Why? Because I have changed since high school. I’m not the same guy I was in high school. I have no want or need to get back together with all those people who knew the old me. The ones that liked the old me possibly won’t like the new me. And those that I never liked may have a different opinion of me now. Those people are the past, and I am trying really hard to get on to the future. They know a guy who wanted to be a psychologist. That idea is long gone. They know a guy who tries to be trendy. I haven’t followed a trend since by freshman year of college. They know a guy who planned to be married in his early twenties. I know now that if I am married it won’t be until my early or mid thirties. They know a dork that played the trombone and was on the swim team. I haven’t picked up my horn since our last concert senior year and my 50 freestyle time is about 3 seconds off my high school pace. They know a guy with a flashy light (Smurf) blue Tahoe with a hula dancer on the dash. That truck is in some junkyard somewhere and my ride has become much more understated (monochromatic). They know a straight edge guy who hadn’t smoked, experimented with drugs, or had a drop of alcohol. I’ve passed the smoking and drinking milestones and have stuck with drinking. Still no drugs…not for a lack of opportunities. They know a guy who spent time doing his hair up perfectly each morning. I shaved my head. I’m not that guy anymore.

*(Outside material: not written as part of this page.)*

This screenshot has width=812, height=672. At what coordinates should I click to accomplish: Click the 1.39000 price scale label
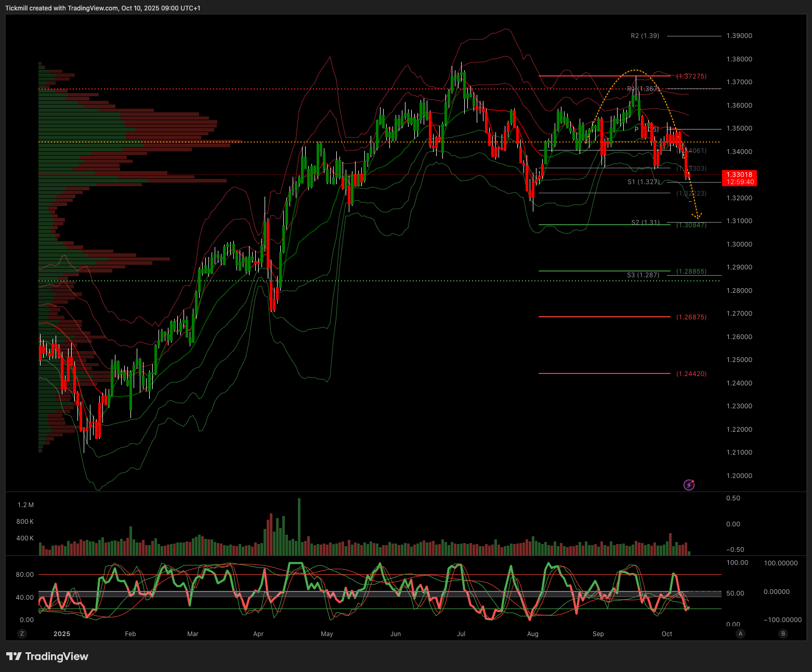tap(739, 36)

Who am I now? Not any of those things I thought I’d be. I graduated SMU with my bachelor in economics and now I’m working on an MBA at UTD. That’s far from my psychology dream of high school, but it makes me happy. I’m a business man like my father. I can’t get around that. I’ll always think like a business man. I wear boots and jeans every day. I have for years now. Sometimes the Texas heat is just too oppressive for jeans and I’ll wear shorts, but that’s it. No Affliction shirts, no girl jeans, and none of that other crap that the stars, celebs, and reality actors where. It’s just who I am…that simple. I am relaxed and comfortable with the relationships I have in my life. I got close to being married once, but that went another direction and I realized I was going another direction, as well. There’s no rush, no pressure, and frankly I wouldn’t put myself or someone I loved through that without being completely stable (emotionally and financially). I have new hobbies that don’t involve band instruments. I started fishing a few years ago and really enjoy it. I bought a kayak last year so I could go kayak fishing with my brother. I write a blog, or at least have off and on, and find that writing is sometimes the only way for me to express myself without censoring myself. I’m an avid reader and researcher of history and religion. I’ve studied all world religions, read texts of histories of the United States as well as medieval Europe, and spent two semesters researching ancient Native American peoples of Central and South America. My goal in life is to go to Peru and climb the Urubamba Valley up to the Incan city of Machu Picchu. Oh, and I still swim, not as much as I used to, but I could still beat just about anyone I’ve come across. When the wreck of a truck that used to be Papa Smurf died, I got a nice black pickup to replace it. I haven’t done much to that truck, at least not as much as I did to the ol’ Tahoe. I’m an uncle now. It’s been four months and I think I’ve gotten the hang of it. I’ve been many things over the years since graduating high school, but nothing I’m terribly proud of. Nothing I want to share with the random people I once went to school with.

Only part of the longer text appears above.